[INSTRUCTION] Rewrite the records from the line with "Where should I" up to and including the line with "[x=458, y=112]", changing "GUI agent" to "screen assistant" and keeping everything else the same. Leave the pictures out of your answer.
——————
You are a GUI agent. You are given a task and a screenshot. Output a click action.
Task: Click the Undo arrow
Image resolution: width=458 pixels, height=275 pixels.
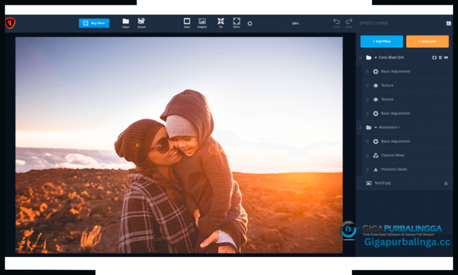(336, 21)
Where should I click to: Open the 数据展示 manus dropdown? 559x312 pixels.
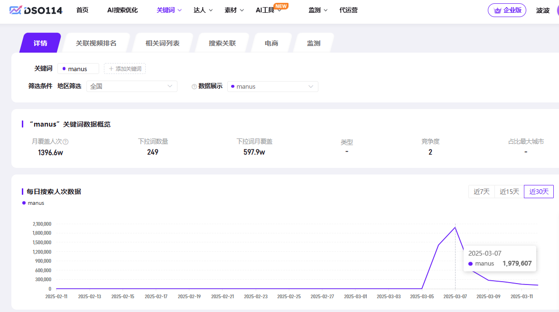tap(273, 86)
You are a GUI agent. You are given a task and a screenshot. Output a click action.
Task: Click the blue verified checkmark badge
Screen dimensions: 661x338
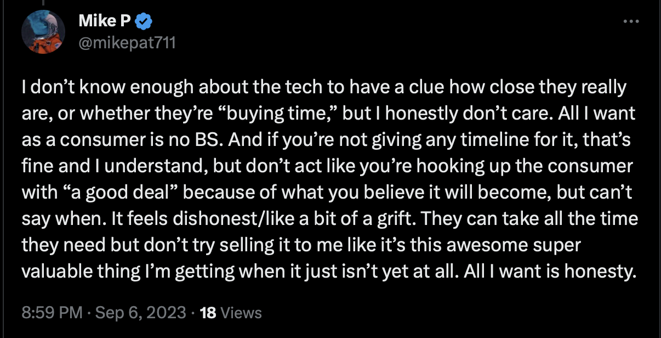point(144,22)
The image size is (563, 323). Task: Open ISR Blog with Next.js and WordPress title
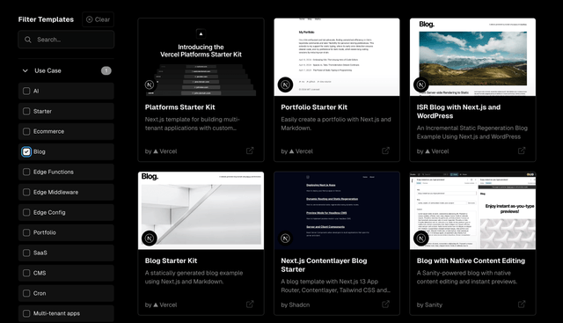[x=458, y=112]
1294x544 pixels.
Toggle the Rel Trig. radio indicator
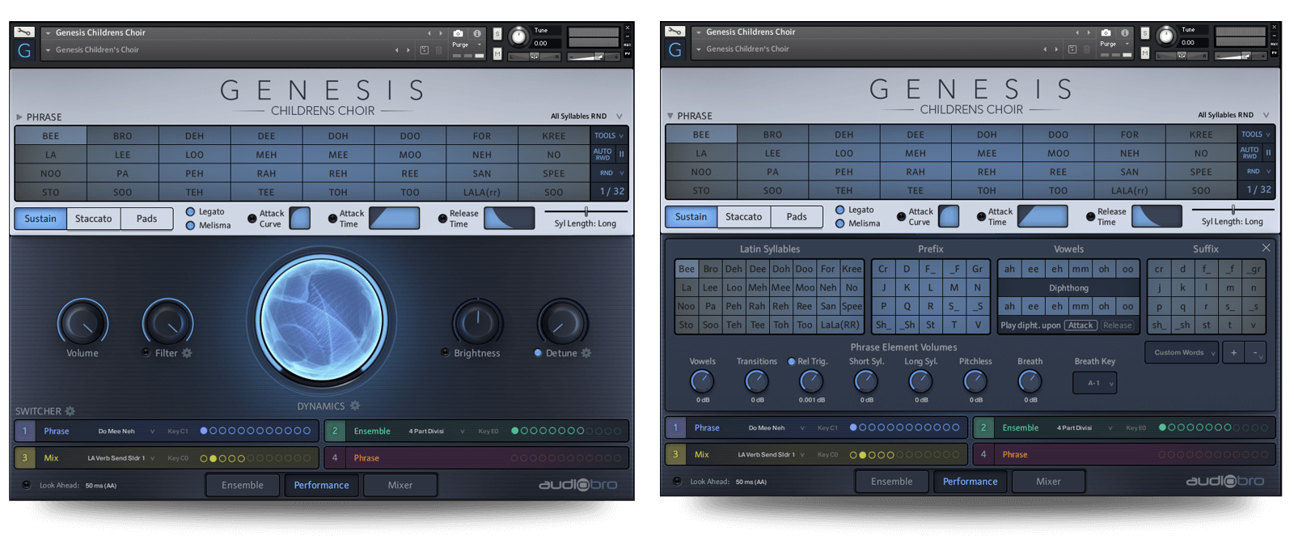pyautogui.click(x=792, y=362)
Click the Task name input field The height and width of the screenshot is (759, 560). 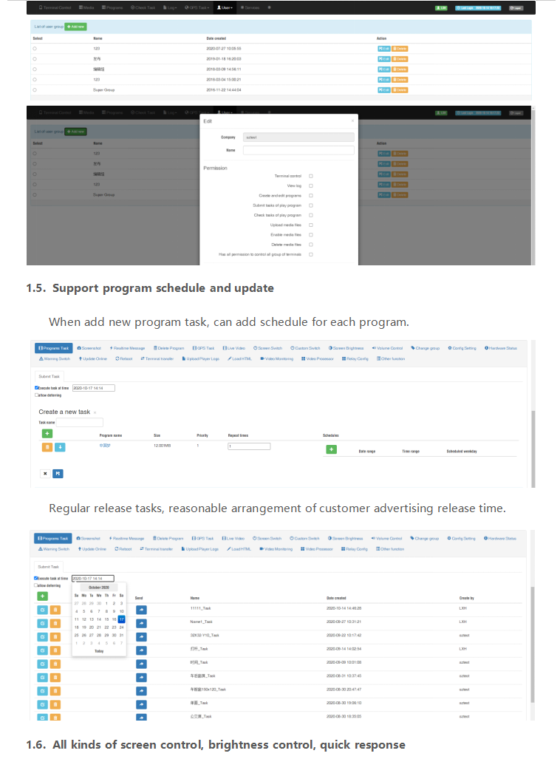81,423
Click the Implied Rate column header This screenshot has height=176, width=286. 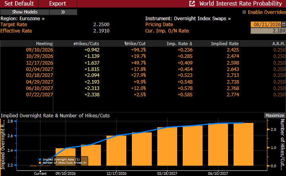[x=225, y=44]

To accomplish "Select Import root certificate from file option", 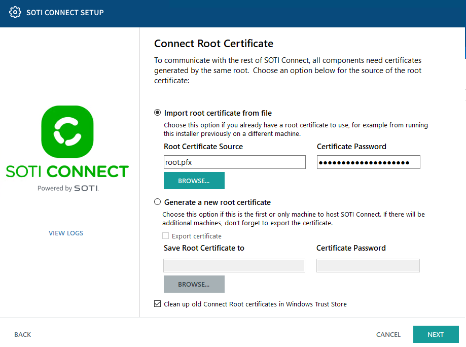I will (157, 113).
——————
[CORRECT OUTPUT]
Where should I click to: Open the 数据展示 manus dropdown? 559x312 pixels.
tap(273, 86)
You are a screen assistant. You are given a task and a screenshot. Output a click action.
Task: Click the blue verified checkmark badge
Screen dimensions: 661x338
point(144,22)
The image size is (563, 323). Task: Open ISR Blog with Next.js and WordPress title
[x=458, y=112]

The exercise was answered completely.